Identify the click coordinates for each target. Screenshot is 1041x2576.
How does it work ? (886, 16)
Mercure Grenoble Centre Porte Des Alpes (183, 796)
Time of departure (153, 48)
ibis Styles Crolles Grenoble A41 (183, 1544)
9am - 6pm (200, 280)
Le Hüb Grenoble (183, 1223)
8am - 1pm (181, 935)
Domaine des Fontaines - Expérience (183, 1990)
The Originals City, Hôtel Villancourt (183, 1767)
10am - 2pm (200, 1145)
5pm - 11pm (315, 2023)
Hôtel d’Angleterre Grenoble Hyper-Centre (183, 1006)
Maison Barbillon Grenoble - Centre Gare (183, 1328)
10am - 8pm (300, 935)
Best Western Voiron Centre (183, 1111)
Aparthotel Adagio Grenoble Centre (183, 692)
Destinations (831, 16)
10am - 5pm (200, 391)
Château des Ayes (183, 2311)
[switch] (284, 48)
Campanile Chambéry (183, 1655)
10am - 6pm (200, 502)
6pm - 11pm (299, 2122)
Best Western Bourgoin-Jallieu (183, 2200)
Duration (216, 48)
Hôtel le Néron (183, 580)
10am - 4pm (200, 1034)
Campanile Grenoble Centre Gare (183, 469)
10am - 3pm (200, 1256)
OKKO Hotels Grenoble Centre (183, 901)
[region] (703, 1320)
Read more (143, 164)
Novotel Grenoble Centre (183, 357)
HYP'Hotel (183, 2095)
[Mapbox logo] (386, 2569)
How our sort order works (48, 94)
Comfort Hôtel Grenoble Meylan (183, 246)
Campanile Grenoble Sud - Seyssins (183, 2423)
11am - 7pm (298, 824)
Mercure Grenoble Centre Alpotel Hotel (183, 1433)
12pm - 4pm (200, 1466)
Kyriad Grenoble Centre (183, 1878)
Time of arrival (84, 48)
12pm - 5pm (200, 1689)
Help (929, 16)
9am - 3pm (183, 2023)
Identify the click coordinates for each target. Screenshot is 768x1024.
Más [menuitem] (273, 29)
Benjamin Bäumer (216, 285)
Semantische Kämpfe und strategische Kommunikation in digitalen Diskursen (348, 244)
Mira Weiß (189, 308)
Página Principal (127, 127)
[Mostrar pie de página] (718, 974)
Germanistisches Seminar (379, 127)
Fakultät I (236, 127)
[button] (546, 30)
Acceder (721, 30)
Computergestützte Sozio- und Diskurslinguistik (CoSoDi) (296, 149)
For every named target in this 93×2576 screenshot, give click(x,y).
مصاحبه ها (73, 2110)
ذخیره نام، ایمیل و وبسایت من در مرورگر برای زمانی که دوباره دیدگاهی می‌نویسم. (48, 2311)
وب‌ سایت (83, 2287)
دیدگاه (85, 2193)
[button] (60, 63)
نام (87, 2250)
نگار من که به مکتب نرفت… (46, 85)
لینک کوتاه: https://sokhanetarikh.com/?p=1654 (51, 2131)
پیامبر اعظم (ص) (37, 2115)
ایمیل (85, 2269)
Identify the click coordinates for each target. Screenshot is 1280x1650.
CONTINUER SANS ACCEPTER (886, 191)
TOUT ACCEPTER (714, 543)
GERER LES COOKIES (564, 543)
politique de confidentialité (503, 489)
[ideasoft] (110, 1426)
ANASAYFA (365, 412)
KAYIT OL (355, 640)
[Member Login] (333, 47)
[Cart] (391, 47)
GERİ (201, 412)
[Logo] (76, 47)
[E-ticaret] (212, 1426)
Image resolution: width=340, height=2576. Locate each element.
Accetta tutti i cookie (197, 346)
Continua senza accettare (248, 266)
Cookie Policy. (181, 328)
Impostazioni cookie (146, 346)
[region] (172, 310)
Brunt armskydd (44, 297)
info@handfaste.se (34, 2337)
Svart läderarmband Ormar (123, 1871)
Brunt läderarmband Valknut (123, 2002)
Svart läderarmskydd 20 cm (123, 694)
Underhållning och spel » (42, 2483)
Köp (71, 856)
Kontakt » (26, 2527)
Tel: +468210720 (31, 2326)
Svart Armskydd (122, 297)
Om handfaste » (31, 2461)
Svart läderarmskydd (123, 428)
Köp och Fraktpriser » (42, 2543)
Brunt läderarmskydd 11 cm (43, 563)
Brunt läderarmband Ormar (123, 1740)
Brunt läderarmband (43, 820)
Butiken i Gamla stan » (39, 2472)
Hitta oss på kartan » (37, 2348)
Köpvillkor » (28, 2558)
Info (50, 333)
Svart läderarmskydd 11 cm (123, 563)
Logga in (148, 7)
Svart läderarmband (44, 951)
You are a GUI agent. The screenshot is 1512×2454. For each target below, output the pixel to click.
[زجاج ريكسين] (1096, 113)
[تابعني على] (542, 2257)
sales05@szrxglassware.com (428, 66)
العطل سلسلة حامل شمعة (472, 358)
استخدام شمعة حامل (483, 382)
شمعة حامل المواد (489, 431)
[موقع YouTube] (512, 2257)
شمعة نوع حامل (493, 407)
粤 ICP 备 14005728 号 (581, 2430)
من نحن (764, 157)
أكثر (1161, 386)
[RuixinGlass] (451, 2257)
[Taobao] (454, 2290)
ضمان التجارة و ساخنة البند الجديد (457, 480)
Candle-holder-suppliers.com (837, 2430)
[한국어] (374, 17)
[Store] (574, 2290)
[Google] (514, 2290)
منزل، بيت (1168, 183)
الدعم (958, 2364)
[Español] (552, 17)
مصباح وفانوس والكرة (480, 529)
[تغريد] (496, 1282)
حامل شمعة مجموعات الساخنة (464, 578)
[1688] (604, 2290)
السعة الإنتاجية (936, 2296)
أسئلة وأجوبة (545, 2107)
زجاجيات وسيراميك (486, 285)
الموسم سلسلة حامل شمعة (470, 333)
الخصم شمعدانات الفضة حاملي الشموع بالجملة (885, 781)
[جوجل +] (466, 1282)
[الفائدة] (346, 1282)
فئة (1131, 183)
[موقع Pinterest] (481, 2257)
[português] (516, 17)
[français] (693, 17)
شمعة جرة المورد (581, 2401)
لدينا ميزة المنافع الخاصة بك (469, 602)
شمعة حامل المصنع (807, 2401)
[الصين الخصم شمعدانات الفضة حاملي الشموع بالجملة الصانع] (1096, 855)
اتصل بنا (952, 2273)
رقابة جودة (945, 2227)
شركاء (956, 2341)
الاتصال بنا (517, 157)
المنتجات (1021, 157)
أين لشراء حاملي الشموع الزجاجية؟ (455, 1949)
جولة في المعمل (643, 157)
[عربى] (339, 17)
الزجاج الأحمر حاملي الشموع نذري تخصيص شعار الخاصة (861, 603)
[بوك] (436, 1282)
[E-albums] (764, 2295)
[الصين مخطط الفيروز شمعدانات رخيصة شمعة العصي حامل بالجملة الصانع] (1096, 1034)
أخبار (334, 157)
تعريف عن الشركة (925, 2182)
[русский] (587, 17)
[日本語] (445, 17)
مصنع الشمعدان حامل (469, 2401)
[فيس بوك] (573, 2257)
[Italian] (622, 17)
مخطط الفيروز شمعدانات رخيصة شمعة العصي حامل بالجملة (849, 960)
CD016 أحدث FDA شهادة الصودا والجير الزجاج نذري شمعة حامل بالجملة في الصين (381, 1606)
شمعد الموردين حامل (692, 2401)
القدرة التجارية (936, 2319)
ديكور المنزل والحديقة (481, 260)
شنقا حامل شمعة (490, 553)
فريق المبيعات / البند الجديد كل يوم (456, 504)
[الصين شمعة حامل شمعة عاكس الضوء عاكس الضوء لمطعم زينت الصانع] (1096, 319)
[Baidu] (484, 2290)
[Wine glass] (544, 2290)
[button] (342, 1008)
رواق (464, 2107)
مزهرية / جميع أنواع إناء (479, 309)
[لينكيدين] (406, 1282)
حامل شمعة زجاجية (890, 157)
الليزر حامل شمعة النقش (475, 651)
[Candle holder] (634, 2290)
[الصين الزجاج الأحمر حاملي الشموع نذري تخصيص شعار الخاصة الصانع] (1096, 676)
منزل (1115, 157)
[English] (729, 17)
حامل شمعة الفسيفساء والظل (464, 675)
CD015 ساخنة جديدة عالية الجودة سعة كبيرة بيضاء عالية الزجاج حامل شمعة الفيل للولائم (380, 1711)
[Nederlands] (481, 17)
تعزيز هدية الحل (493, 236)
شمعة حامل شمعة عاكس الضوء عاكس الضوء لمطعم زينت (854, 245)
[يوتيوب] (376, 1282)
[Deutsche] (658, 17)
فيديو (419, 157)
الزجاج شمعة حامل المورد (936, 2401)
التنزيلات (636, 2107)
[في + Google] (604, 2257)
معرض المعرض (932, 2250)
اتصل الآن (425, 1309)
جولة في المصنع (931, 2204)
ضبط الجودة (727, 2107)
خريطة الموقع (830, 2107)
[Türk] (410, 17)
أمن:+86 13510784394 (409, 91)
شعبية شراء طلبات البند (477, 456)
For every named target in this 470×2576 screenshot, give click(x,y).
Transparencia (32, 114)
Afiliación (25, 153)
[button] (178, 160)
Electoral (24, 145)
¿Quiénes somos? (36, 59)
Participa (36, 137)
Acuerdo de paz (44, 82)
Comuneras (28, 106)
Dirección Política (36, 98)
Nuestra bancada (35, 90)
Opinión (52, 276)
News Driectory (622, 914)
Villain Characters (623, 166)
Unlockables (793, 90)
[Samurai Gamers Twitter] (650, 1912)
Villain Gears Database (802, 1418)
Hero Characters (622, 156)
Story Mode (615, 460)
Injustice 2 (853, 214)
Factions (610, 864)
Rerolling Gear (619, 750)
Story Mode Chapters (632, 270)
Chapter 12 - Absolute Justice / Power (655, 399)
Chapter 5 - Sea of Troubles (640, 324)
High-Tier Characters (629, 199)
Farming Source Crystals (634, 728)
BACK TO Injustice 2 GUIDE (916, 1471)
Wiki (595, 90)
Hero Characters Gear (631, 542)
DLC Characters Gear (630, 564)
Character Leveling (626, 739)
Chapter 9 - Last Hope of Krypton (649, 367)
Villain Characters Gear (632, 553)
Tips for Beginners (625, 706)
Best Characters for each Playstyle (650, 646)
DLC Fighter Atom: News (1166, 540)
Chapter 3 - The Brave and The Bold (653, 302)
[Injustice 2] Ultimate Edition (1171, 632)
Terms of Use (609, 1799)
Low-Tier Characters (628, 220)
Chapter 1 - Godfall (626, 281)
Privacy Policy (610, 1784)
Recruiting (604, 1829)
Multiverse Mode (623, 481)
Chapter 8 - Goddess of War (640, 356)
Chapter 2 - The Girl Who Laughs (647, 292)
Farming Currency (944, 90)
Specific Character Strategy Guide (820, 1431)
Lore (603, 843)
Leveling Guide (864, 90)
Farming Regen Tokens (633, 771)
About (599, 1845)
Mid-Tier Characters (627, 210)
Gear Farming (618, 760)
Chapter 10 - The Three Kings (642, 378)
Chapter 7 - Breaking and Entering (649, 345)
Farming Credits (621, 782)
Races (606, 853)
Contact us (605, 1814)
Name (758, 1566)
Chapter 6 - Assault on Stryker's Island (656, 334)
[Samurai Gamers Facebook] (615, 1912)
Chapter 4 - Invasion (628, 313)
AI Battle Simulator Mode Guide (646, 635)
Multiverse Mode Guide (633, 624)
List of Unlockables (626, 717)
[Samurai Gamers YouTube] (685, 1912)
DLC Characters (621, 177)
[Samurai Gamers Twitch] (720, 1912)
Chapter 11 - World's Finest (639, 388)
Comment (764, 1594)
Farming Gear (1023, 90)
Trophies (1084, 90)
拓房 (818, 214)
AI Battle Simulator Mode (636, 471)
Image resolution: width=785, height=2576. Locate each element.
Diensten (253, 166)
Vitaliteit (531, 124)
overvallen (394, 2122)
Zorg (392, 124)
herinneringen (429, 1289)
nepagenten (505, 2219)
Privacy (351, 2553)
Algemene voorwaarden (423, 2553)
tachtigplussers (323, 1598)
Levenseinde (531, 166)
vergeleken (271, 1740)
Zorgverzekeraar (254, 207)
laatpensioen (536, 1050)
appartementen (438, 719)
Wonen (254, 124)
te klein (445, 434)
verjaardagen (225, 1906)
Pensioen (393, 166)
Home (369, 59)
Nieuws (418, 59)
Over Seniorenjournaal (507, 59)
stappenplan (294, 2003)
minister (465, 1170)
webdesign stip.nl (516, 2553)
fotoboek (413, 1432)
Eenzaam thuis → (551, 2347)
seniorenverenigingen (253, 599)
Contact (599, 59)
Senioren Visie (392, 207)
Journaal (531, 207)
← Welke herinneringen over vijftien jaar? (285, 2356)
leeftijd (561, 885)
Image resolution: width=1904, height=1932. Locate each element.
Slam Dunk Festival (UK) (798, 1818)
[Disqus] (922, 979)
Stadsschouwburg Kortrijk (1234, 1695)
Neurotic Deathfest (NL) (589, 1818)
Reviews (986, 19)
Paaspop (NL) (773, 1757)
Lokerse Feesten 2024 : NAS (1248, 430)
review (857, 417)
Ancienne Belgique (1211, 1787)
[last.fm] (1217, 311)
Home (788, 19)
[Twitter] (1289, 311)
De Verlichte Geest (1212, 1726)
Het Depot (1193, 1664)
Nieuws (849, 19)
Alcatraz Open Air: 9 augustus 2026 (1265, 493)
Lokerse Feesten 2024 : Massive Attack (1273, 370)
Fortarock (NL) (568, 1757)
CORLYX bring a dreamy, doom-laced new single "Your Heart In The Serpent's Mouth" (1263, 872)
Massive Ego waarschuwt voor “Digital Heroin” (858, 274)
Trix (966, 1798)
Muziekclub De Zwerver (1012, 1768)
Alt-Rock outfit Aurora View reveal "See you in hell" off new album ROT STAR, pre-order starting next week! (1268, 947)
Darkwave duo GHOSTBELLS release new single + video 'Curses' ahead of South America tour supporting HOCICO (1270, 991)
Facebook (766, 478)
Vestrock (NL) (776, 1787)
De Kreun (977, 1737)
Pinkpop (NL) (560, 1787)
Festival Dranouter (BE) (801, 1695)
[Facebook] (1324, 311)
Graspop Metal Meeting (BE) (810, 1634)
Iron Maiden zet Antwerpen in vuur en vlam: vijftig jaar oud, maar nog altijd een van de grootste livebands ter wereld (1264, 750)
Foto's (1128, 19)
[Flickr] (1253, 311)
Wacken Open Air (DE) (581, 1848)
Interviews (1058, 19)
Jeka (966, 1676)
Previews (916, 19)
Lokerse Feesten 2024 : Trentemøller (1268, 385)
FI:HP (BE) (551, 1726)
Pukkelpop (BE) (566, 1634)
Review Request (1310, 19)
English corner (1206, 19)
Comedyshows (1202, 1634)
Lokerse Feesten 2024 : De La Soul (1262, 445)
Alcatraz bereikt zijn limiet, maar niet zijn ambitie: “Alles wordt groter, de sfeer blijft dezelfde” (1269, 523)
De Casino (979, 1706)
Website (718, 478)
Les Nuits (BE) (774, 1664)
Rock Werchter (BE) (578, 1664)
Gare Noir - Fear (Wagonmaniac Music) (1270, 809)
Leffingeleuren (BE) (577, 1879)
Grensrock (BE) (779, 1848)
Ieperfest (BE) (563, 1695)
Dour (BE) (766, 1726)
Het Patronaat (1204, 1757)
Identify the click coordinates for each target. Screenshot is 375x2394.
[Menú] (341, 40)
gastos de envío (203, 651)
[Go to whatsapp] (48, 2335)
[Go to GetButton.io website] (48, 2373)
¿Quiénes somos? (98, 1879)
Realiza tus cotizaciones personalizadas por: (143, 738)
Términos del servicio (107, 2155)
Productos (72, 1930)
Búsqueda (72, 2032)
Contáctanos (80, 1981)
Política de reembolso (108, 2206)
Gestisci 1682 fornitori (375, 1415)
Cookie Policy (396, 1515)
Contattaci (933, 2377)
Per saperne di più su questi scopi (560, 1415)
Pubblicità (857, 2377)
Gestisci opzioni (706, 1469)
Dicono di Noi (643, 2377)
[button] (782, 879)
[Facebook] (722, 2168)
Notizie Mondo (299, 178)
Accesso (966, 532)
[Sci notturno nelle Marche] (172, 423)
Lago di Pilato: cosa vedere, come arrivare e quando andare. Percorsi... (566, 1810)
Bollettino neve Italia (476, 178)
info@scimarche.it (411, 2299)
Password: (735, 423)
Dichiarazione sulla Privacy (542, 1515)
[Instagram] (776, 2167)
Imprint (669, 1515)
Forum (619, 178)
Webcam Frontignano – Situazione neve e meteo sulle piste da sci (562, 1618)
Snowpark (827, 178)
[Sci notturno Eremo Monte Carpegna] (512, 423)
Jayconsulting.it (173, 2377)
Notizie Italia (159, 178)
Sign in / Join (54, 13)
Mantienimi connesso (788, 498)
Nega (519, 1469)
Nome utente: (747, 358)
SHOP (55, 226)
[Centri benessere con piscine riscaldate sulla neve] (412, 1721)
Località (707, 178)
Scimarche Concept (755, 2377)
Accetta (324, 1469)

WHAT IS EXPECTED: Above are the entries; repeat their lines exactly, from the first through the one that contains "Duration (216, 48)".

ANSWER AREA:
Identify the click coordinates for each target. Screenshot is 1041x2576.
How does it work ? (886, 16)
Mercure Grenoble Centre Porte Des Alpes (183, 796)
Time of departure (153, 48)
ibis Styles Crolles Grenoble A41 (183, 1544)
9am - 6pm (200, 280)
Le Hüb Grenoble (183, 1223)
8am - 1pm (181, 935)
Domaine des Fontaines - Expérience (183, 1990)
The Originals City, Hôtel Villancourt (183, 1767)
10am - 2pm (200, 1145)
5pm - 11pm (315, 2023)
Hôtel d’Angleterre Grenoble Hyper-Centre (183, 1006)
Maison Barbillon Grenoble - Centre Gare (183, 1328)
10am - 8pm (300, 935)
Best Western Voiron Centre (183, 1111)
Aparthotel Adagio Grenoble Centre (183, 692)
Destinations (831, 16)
10am - 5pm (200, 391)
Château des Ayes (183, 2311)
[switch] (284, 48)
Campanile Chambéry (183, 1655)
10am - 6pm (200, 502)
6pm - 11pm (299, 2122)
Best Western Bourgoin-Jallieu (183, 2200)
Duration (216, 48)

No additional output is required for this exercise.